Samantha: How to live well on wheels

At the age of 17, Samantha was involved in a devastating accident, which left her paralysed in a wheelchair. Despite the setback, Samantha maintained a positive attitude and has learned how to live well on wheels.

Waking up to a new reality

When you meet Samantha, your first impression is: what a strong and positive woman. It is almost unimaginable that six years ago, Samantha spent several difficult months in the hospital, where she struggled to adapt physically and psychologically to her new reality: life in a wheelchair.

At the age of 17, Samantha fell from a third-story apartment. When she woke up in the hospital, her life had taken a devastating turn: the accident had caused a spinal cord injury leaving Samantha paralysed from the waist down and bound to a wheelchair for the rest of her life.

Due to the spinal cord injury, Samantha also lost her bladder control and needed to start using a catheter. For Samantha, this was one of the hardest parts – but in order to leave rehab, she was forced to learn self-catherisation:

I remember not wanting to do it. I kept thinking ‘this isn’t fair. I shouldn’t be doing this’. But I ended up doing it just to get out of rehab, because I thought that going home, everything was going to go back to normal.

Data segment:
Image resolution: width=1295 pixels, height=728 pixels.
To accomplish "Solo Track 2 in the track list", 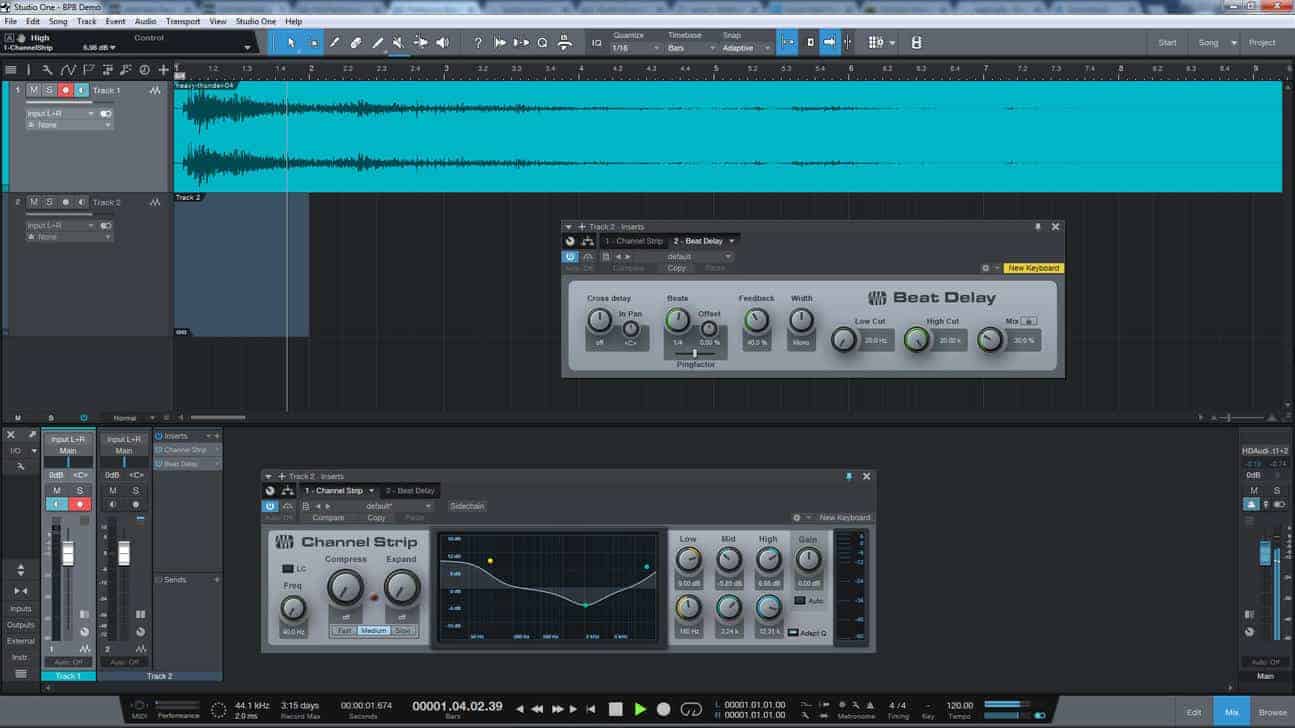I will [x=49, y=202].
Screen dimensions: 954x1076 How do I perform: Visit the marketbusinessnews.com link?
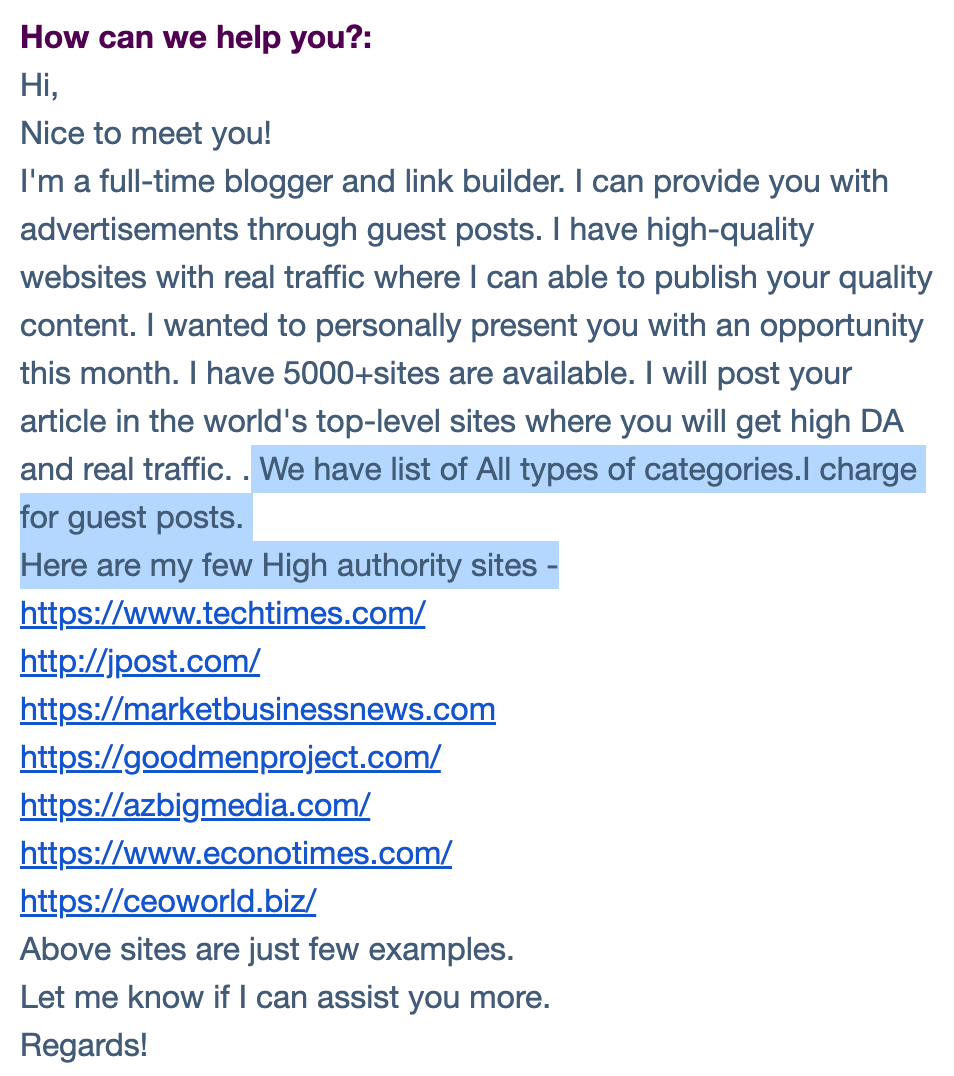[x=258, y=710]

Task objective:
Decide whether each statement below agrees with the Samantha text above, and for each one give yes or no along with the words from the text that settle it, quoted exactly.
1. Samantha was 17 when she fell from a third-story apartment.
2. The spinal cord injury left Samantha paralyzed from the neck down.
3. Samantha was willing to learn to use a catheter.

Response:
1. Yes: "At the age of 17, Samantha fell from a third-story apartment."
2. No: "leaving Samantha paralysed from the waist down"
3. No: "I remember not wanting to do it."